Purpose: Explaining why 90Y TOF-PET based equivalent uniform dose (EUD) using standard FDG reconstruction parameters has been shown to predict response. Methods: The hot rods insert of a Jaszczak deluxe phantom was partially filled with a 2.65 GBq 90Y - 300ml DTPA water solution resulting in a 100 Gy mean absorbed dose in the 6 sectors. A two bed 20min/position acquisition was performed on a 550ps- and on a 320ps- TOF-PET/CT and reconstructed with standard FDG reconstruction parameters, without and with additional filtering. The whole procedure was repeated on both PET after adding a 300ml of water (50Gy setup). The phantom was acquired again after decay by a factor 10 (5Gy setup), but with 200min per bed position. For comparison the phantom was also acquired with 18F activity corresponding to a clinical FDG whole body acquisition. Results: The 100Gy-setup provided hot rod sectors image almost as good as in 18F phantom. However, despite acquisition time compensation the 5Gy-setup provides much lower quality imaging.

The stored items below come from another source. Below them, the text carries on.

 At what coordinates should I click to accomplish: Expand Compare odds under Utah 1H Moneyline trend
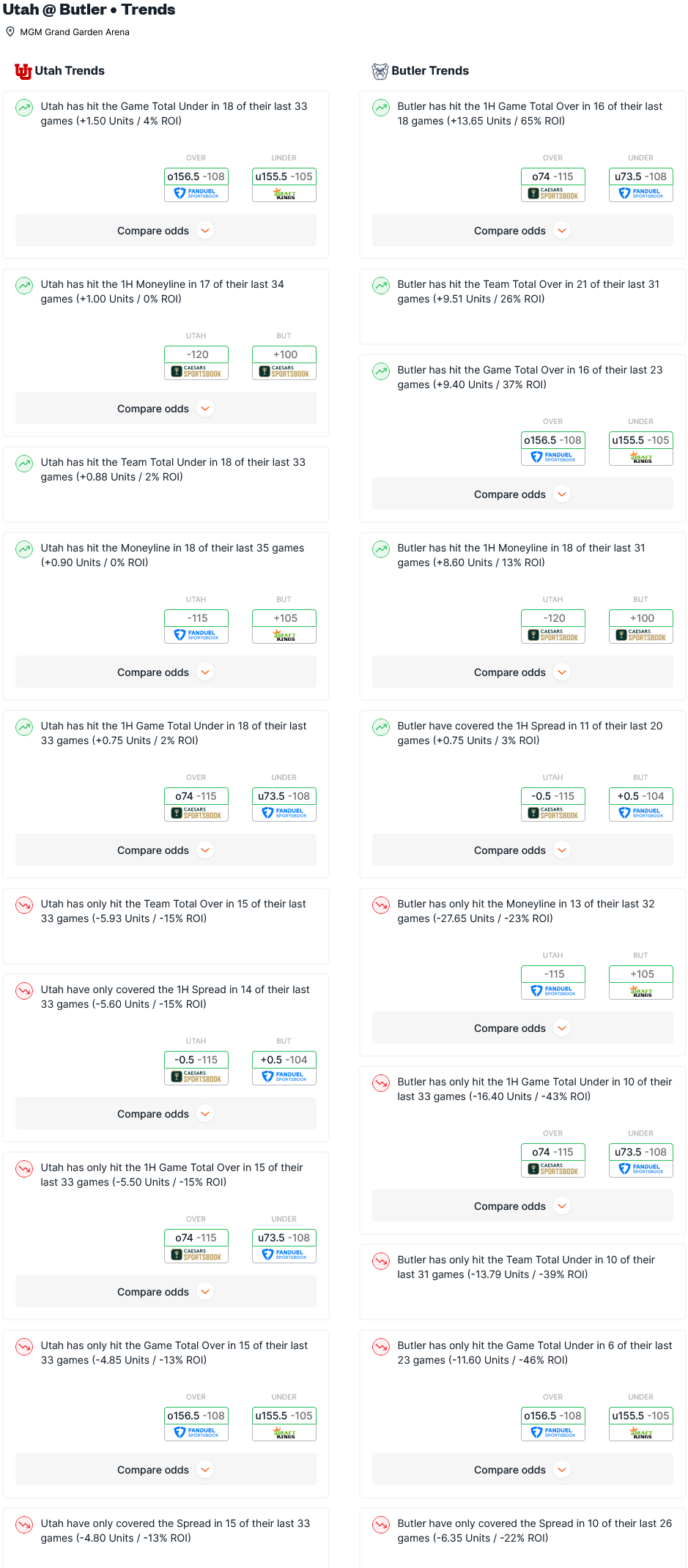(166, 409)
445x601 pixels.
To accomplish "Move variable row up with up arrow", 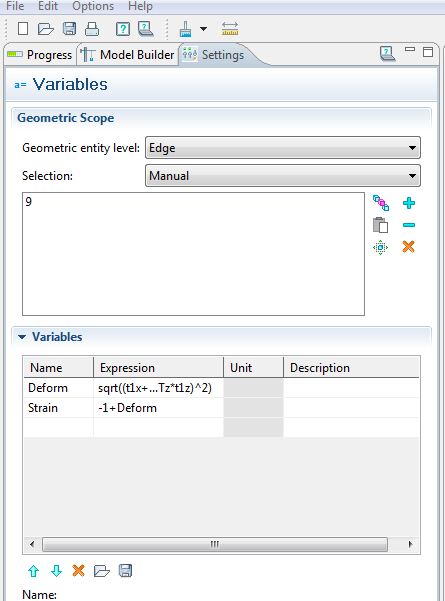I will [x=33, y=571].
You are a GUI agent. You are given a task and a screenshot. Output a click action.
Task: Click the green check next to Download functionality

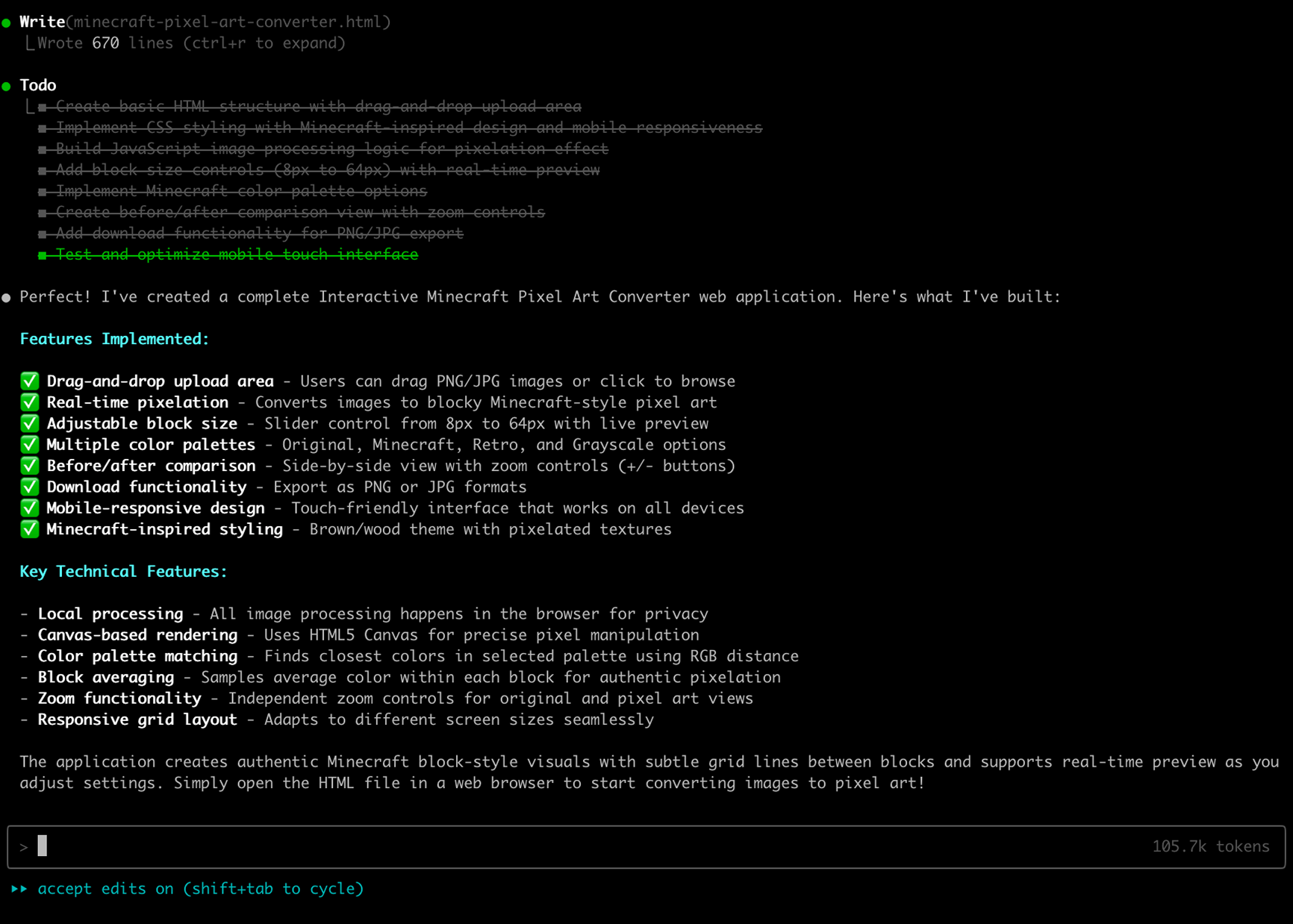[30, 487]
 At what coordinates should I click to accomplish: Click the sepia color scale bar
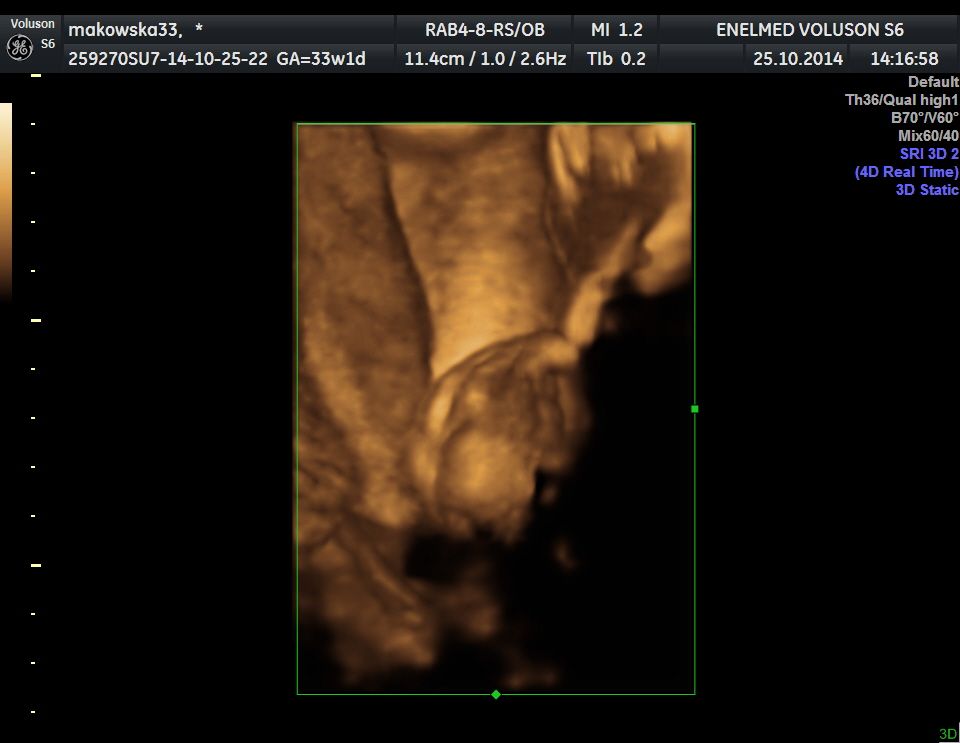(x=6, y=200)
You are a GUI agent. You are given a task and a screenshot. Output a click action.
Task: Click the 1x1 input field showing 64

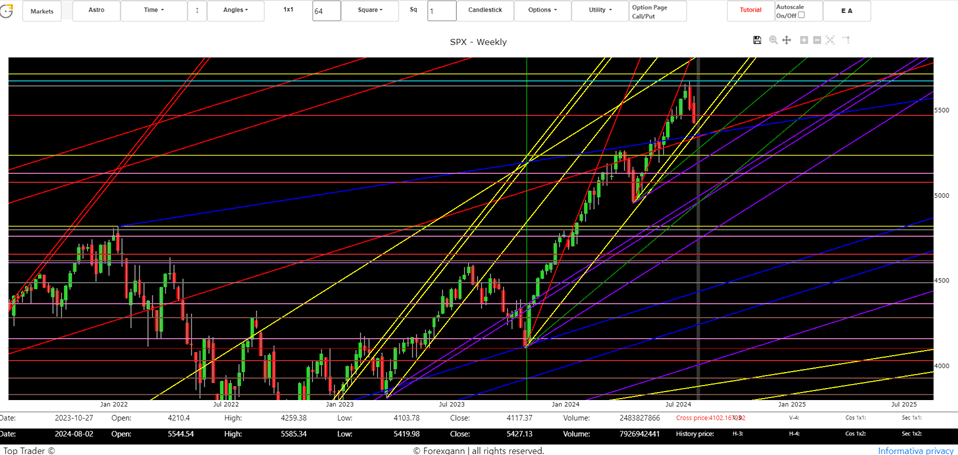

TOF-PET based sectors EUDs for the three large rod sectors were in agreement with the actual EUDs computed with a radiosensitivity 0.021Gy-1 well in the range observed in external beam radiotherapy (EBRT), i.e. 0.01-0.04Gy-1. This agreement explains the reunification of the dose-response relationships of the glass and resin spheres in HCC using the TOF-PET based EUD. Additional filtering reduced the EUDs agreement quality. Conclusions: Standard FDG reconstruction parameters are suitable in TOF-PET post 90Y liver radioembolization for accurate tumor EUD computation. The present results clearly rules out the use of low specific activity phantom studies to optimize reconstruction parameters.